Writing

I’ve decided that I am writing a book.

Or at least that is what I’m trying.

Maybe it would be more correct to say,

I’m just keeping myself from crying.

 

But maybe I just need words to come out,

Instead of writing, I’ll try a recorder.

Then afterward I can begin to worry,

About the words and about the order.

 

I dream of a character, who’s funny and deep,

And all my readers truly adore him.

But for now, my only wish is this:

To not kill my readers through boredom.

 

And the hope that keeps me going is really quite simple.

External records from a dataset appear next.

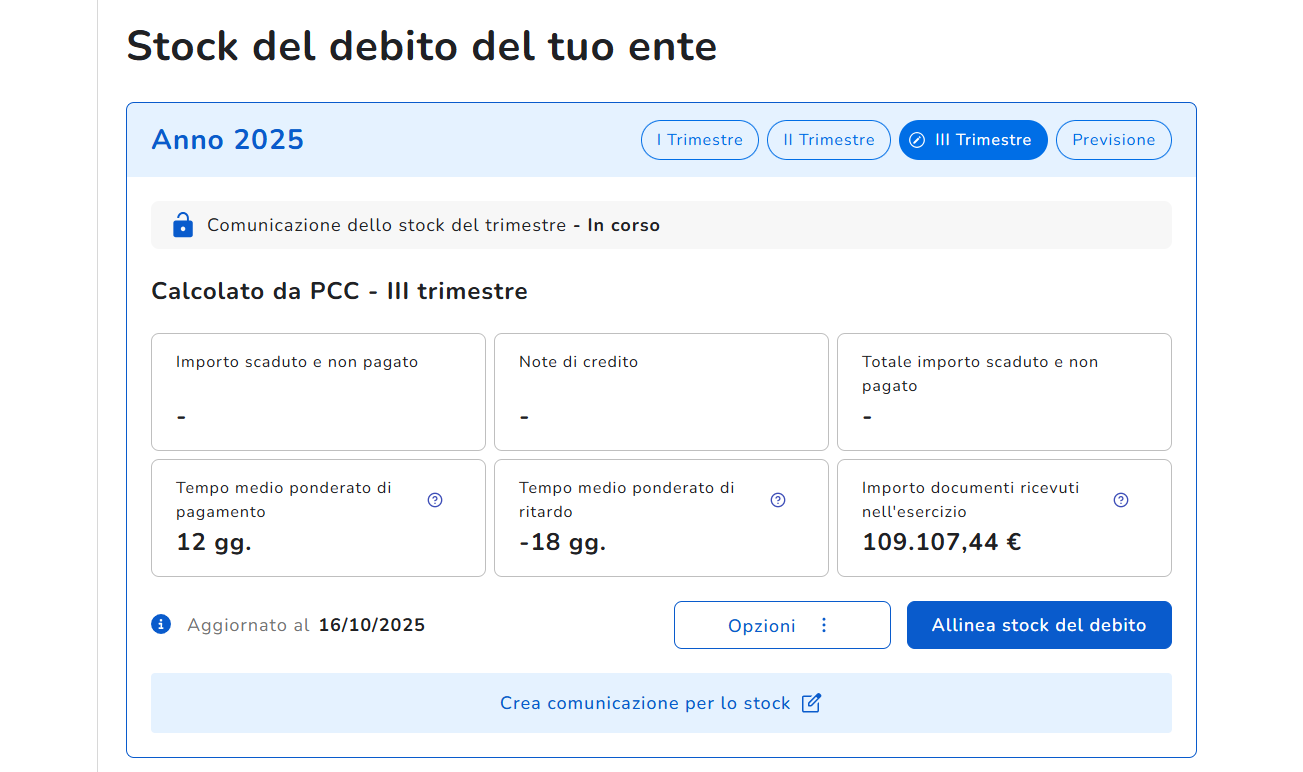Click Crea comunicazione per lo stock link
The height and width of the screenshot is (772, 1303).
click(x=645, y=703)
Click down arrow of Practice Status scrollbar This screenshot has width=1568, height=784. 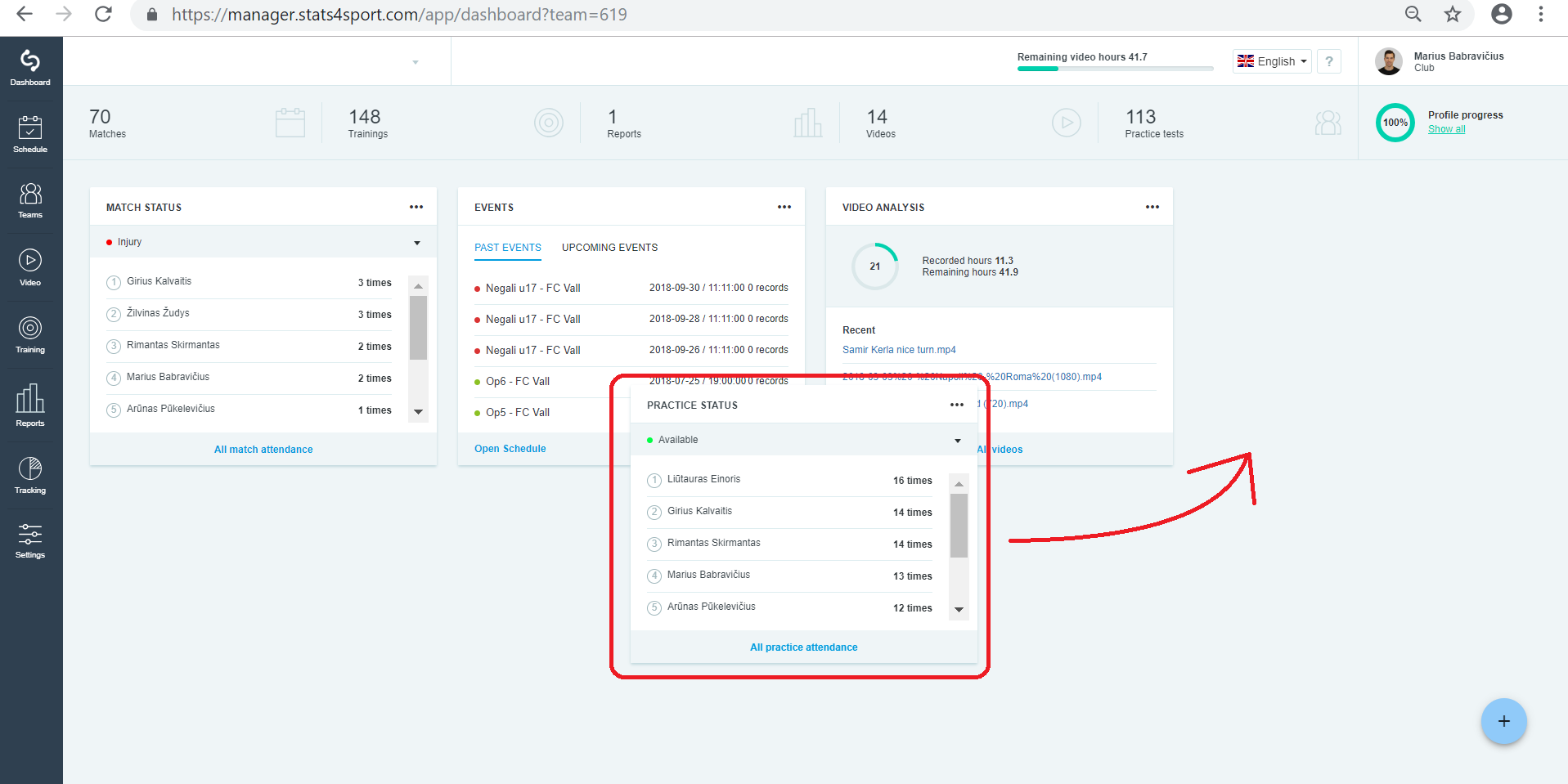[959, 610]
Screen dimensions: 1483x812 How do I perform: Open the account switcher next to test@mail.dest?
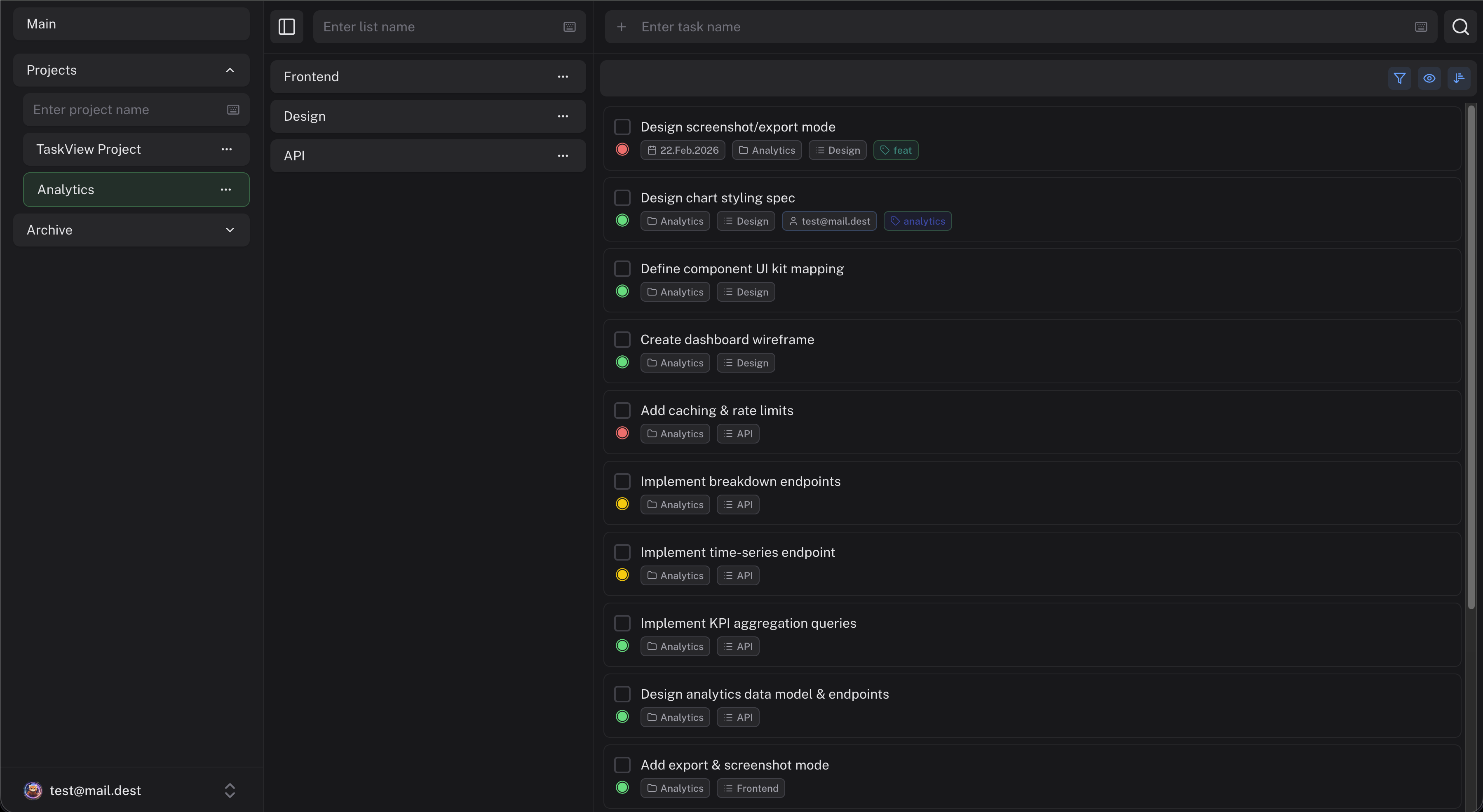230,790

The second book will be easier, oh, please God will it

 

 

 

I Got No Talent To Be Heart-Broken

A/N: Okay, so I read all these poems online about being heart-broken, and I figured it would be funny to write a poem about the exact opposite of that. 

Enjoy!

 


I got no talent to be heart-broken,

And I’m told that that is wrong.

But crying my heart out over some guy,

– It simply isn’t done.

 

I wonder if something is wrong with me,

Since it’s so easy to just let go.

While others hold on with all they have,

Still caught in the afterglow.

 

But once I see that something is bad,

It’s quite easy to simply escape.

One realisation is all I need,

And I am gone, going away.

 

For this heart isn’t made for breaking,

And these eyes aren’t meant to cry.

That is why no tears are flowing.

As I here tell you – “Goodbye.”

 


 

PTSD


He’s at home in his bed,

His wife at his side.

But he finds himself in battle,

As he opens his eyes.


The enemy is upon them,

His friends are all dying.

So he fights with all he has,

While his insides are crying.


There! Don’t you see?!

An enemy to his side!

So he raises his gun,

And he shoots the damn guy!


A scream pulls him back,

And he sees what he’s done.

He’s back in his kitchen,

Where he just shot his own son.




A/N: If interested then the following link is to a website where you can make a donation to help soldiers dealing with PTSD:

http://ptsdusa.org/support-u/make-a-donation/

Dandelion Girl

A/N: A sonnet called Dandelion Girl. 


If you were a flower you’d be the dandelion.

It’s not that you’re not beautiful.

It’s not that you’re not wanted.

Nor that I don’t think you unusual.


But you are no feeble rose.

Who needs me to thrive.

If I did not want you, you’d still live.

And if I were to leave, you’d still strive.


You are the dandelion of flowers,

And that’s why I love you.

Your strength, your will to live,

Through concrete you grew.


And I’m wondering, my dandelion girl, if you might love me too.

And we will be two dandelions entwined, the same and yet new.